Task instructions → Records follow. Pull out every line that contains "computer".

Data supplied →
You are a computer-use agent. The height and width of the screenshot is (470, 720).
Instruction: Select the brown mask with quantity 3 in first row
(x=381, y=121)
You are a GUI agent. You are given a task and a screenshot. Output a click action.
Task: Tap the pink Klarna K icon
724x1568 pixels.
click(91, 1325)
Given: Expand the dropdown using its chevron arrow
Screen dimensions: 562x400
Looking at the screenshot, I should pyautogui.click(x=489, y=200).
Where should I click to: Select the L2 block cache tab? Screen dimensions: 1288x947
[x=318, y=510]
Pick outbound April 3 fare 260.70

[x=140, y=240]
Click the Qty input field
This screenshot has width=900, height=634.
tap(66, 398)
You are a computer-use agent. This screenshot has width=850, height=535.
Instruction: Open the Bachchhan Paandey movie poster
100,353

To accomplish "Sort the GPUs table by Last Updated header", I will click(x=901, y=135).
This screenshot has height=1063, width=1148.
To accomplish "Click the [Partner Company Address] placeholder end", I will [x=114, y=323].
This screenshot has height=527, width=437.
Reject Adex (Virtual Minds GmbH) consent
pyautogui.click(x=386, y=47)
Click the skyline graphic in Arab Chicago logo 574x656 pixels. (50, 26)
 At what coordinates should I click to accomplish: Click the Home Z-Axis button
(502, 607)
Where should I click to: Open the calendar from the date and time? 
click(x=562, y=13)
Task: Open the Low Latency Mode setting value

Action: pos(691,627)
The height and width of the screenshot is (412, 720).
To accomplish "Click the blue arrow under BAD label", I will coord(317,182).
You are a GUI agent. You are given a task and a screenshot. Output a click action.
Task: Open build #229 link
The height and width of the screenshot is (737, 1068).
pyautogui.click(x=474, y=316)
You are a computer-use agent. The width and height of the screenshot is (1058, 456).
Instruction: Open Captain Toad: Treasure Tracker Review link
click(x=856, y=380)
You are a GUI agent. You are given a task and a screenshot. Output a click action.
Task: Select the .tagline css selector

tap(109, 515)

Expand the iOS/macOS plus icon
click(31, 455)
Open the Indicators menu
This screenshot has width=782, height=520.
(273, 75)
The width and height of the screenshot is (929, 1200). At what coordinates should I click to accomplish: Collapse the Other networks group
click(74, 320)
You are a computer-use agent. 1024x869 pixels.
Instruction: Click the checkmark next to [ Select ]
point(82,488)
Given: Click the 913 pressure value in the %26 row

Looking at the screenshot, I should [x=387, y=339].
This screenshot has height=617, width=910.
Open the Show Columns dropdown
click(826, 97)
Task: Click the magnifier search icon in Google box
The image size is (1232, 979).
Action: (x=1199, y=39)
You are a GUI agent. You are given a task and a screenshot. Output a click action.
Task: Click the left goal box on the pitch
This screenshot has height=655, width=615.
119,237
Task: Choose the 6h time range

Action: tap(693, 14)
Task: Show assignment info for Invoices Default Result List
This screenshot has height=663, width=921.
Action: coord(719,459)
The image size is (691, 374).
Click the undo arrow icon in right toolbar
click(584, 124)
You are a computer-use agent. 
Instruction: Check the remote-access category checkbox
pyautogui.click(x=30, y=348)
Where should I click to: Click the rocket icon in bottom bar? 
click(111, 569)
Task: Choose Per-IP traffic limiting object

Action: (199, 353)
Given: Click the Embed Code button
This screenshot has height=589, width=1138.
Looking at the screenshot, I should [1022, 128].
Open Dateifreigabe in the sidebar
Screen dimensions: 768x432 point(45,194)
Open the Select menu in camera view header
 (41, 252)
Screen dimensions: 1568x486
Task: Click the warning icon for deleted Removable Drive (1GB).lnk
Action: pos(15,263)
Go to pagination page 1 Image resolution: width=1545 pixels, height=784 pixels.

Output of the exercise →
You are a computer-use agent. The height and width of the screenshot is (470, 720).
You are a computer-use agent. This screenshot has width=850, height=535.
You are a computer-use agent. The width and height of the screenshot is (1058, 456).
You are a computer-use agent. 1024x869 pixels.
You are a computer-use agent. 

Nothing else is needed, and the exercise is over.